TAKEN IN
"Don't you remember me?" Ah when someone says that, it's never really a welcoming sign.
Anyway 2021's Take Back is my latest write-up. By definition, the words take back refer to reclaiming possession of something. In the film Take Back, a married couple is trying to reclaim possession of their daughter who is being kidnapped by sex traffickers. Take Back is a shade watchable but it doesn't equal the intensity of the similar Traffik from three years ago. That flick involving the forced labor of women was pretty darn upsetting.
Movie comparisons aside, Take Back is an action/thriller that has a little bit of both. It's a somewhat dangerous pic in which no one really feels safe throughout. There's plenty of hand-to-hand combat, a few remorseless killings, a couple of shootouts, and one proposed ego trip by Mr. Russell Jones (he acts as co-producer, extra, production designer, and art director).

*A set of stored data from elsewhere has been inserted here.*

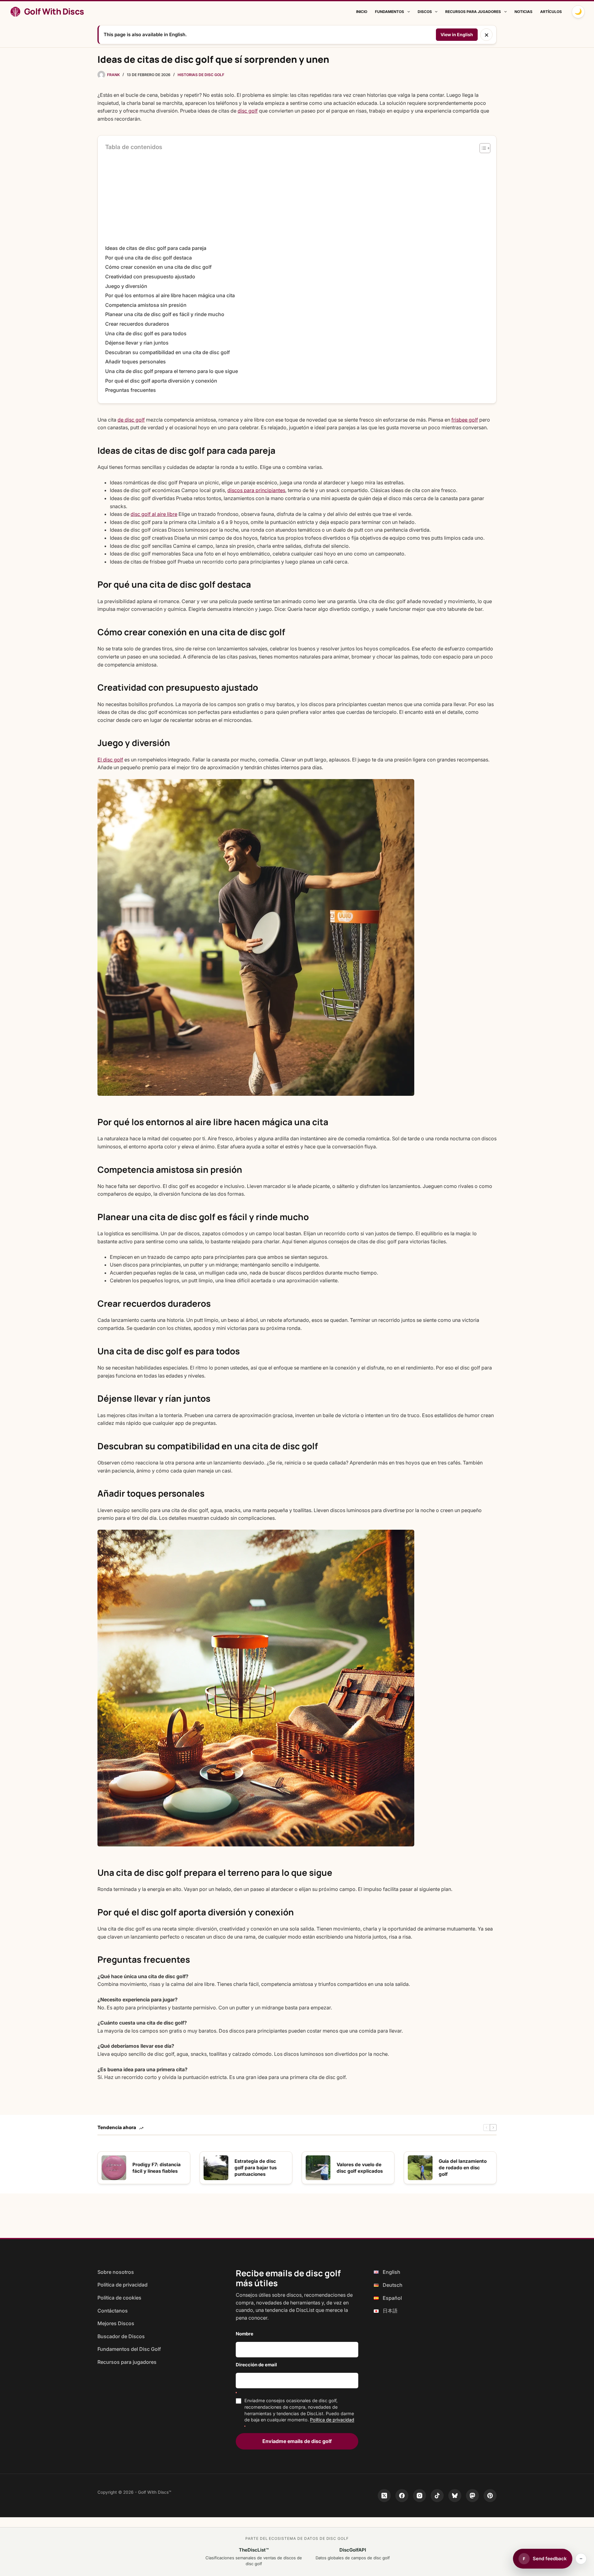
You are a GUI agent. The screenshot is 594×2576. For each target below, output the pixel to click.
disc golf (248, 111)
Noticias (523, 11)
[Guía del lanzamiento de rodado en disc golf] (420, 2167)
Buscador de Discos (121, 2336)
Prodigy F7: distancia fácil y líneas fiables (156, 2168)
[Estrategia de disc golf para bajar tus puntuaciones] (216, 2167)
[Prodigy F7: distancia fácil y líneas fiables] (113, 2167)
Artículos (551, 11)
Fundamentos (389, 11)
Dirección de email (256, 2365)
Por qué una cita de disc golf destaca (148, 258)
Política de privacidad (122, 2285)
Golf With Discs (54, 11)
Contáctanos (112, 2311)
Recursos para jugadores (473, 11)
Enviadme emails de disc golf (297, 2441)
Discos (425, 11)
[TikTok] (437, 2495)
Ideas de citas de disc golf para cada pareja (155, 248)
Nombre (244, 2334)
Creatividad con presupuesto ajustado (150, 276)
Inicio (361, 11)
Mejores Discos (115, 2323)
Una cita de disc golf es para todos (146, 333)
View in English (457, 34)
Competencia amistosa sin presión (146, 305)
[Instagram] (419, 2495)
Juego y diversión (126, 286)
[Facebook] (401, 2495)
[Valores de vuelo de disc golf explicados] (318, 2167)
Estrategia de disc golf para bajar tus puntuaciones (256, 2167)
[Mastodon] (472, 2495)
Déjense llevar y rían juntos (137, 343)
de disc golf (131, 420)
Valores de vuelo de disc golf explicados (360, 2168)
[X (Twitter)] (384, 2495)
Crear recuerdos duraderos (137, 324)
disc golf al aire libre (154, 514)
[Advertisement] (297, 198)
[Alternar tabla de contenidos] (482, 148)
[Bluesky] (454, 2495)
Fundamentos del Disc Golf (129, 2349)
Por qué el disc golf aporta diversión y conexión (161, 381)
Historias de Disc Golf (201, 74)
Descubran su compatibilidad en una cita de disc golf (167, 352)
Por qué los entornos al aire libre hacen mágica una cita (170, 295)
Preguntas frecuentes (130, 390)
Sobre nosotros (115, 2272)
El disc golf (110, 760)
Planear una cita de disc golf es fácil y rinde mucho (164, 314)
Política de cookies (119, 2298)
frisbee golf (464, 420)
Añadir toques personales (135, 361)
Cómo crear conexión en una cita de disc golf (158, 267)
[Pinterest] (490, 2495)
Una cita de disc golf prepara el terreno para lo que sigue (171, 371)
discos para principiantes (256, 490)
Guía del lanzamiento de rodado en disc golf (463, 2167)
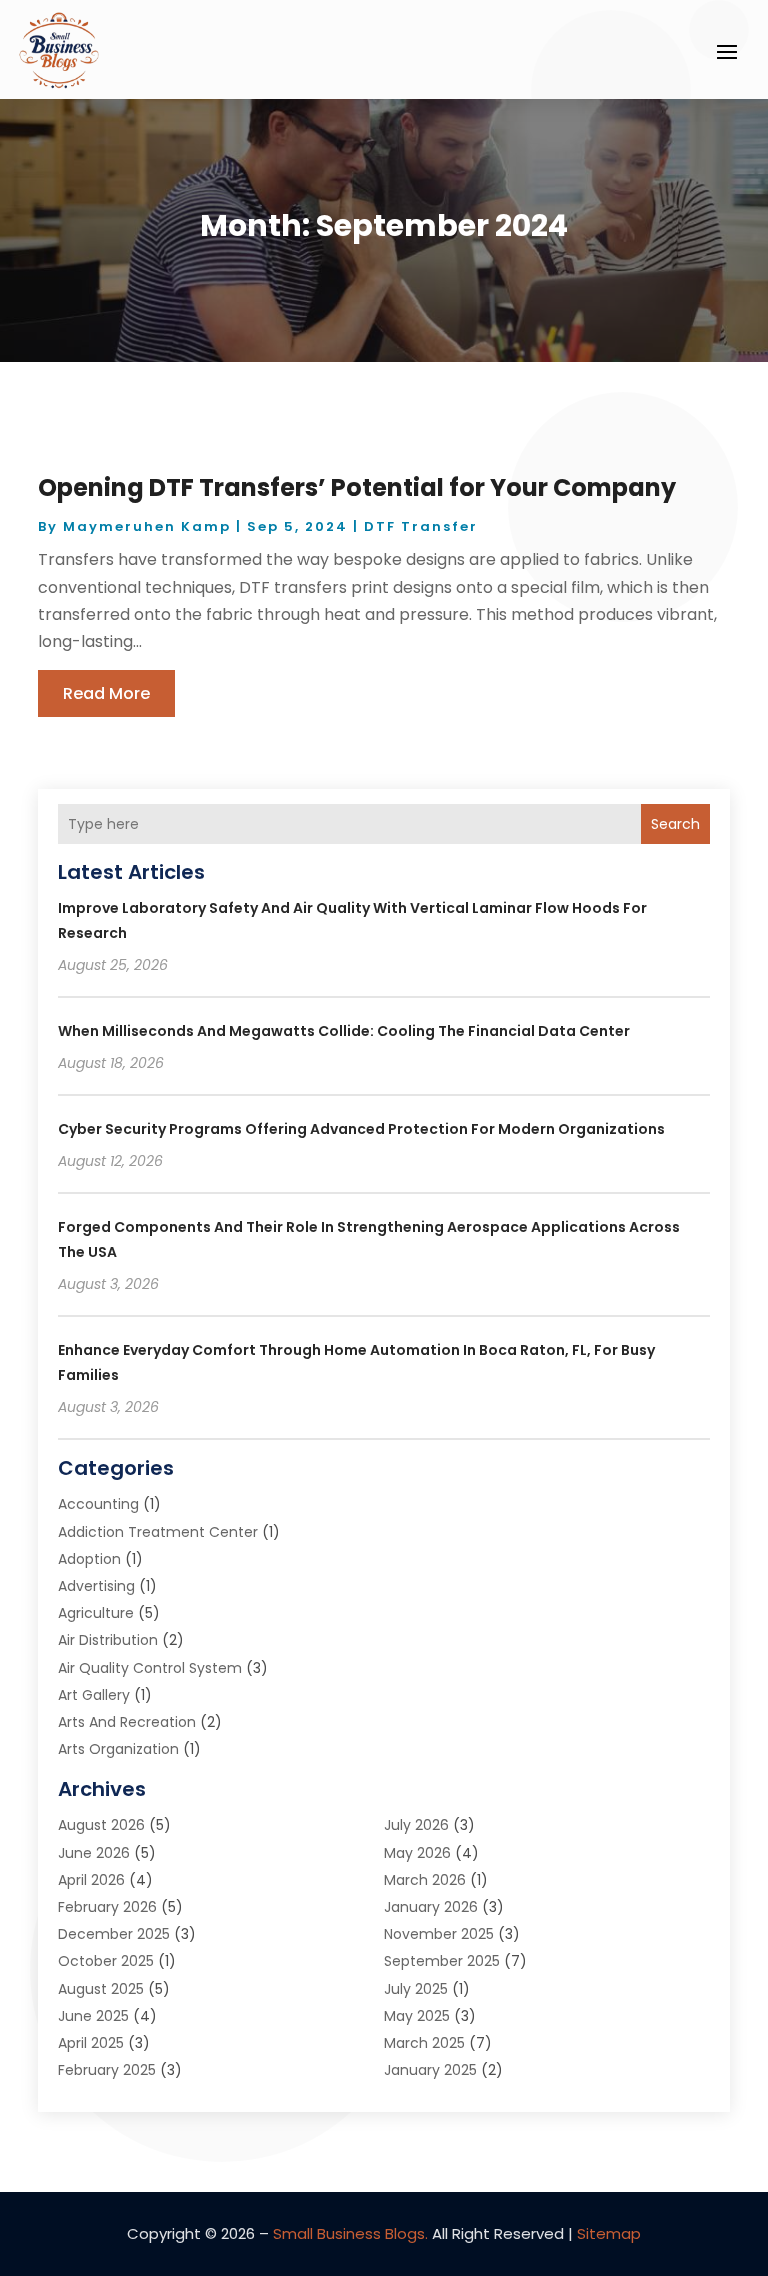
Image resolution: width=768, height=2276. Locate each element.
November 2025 (439, 1934)
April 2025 (91, 2043)
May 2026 (417, 1853)
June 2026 (94, 1853)
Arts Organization (118, 1749)
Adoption (89, 1559)
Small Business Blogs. (350, 2233)
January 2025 (430, 2070)
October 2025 (106, 1961)
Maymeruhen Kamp (147, 526)
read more (106, 693)
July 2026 (416, 1825)
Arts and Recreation (127, 1722)
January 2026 (431, 1907)
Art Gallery (94, 1695)
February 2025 (107, 2070)
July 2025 (416, 1989)
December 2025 (114, 1934)
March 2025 (424, 2043)
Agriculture (96, 1613)
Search (675, 824)
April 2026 (91, 1880)
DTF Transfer (421, 526)
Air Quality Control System (150, 1668)
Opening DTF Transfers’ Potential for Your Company (357, 487)
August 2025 (101, 1989)
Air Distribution (108, 1640)
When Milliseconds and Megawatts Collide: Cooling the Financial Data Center (344, 1031)
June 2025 (93, 2016)
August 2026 (101, 1825)
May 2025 (417, 2016)
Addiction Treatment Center (158, 1532)
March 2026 (425, 1880)
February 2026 (107, 1907)
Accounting (98, 1504)
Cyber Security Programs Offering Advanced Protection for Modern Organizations (361, 1129)
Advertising (96, 1586)
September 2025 (442, 1961)
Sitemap (609, 2233)
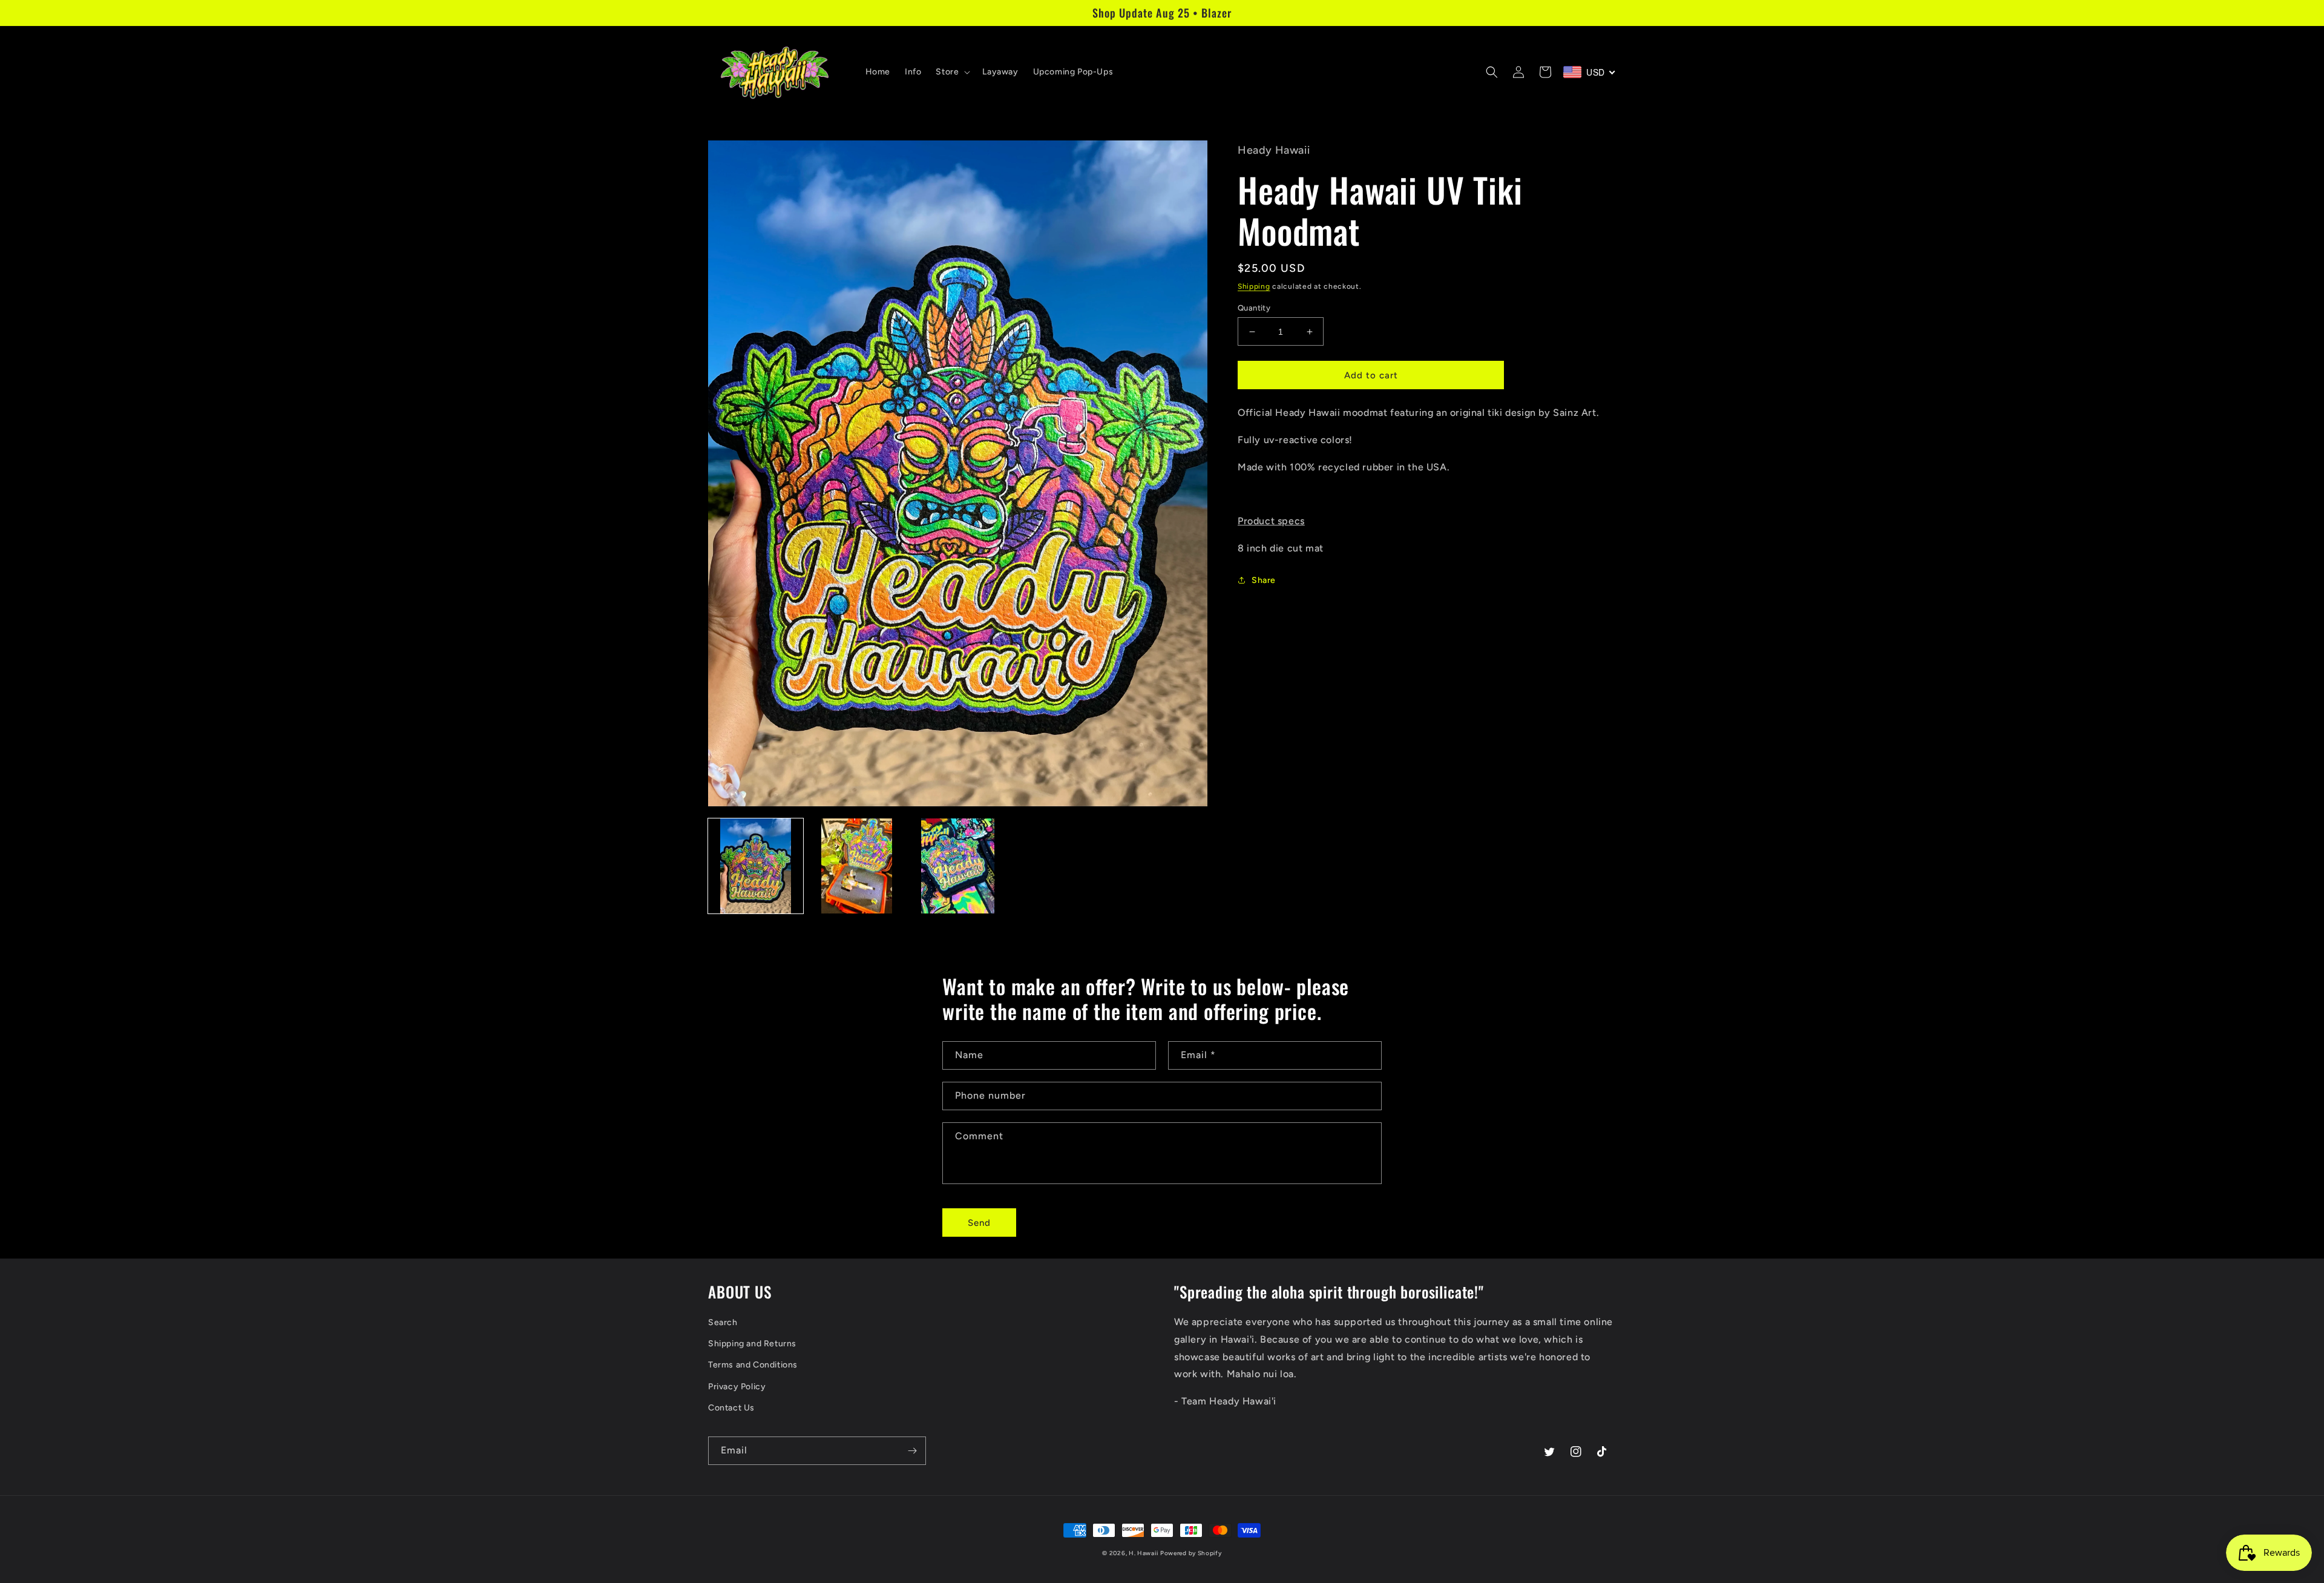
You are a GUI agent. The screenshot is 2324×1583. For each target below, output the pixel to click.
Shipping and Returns (752, 1343)
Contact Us (731, 1408)
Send (979, 1222)
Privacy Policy (737, 1386)
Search (723, 1322)
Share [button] (1264, 580)
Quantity (1254, 307)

Yeah Take Back moves at decent clip and yeah, the acting is sort of amicable. But as Roger Murtaugh once said in an 80s action relic, the overall outline here is uh, "pretty thin".
Take Back has a lot of brooding characters (with Mickey Rourke acting like well, Mickey Rourke) and everyone pretty much appears mean-spirited and nasty. But the filmmakers obviously didn't do enough research with the concept of captivity in cinema. The script by rookie Zach Zerries is pretty vague as it presents some holes in the so-called trafficking mythos. I mean not that I condone torment but those scenes are so quickly cut you don't know exactly what's going on.
Bottom line: I don't want a "take back" so I'm going with a mixed review. Check out 2018's Traffik (mentioned earlier) if you haven't already. It just goes deeper down the rabbit hole of coercing and abduction. Furthermore, it does so without the inching folly.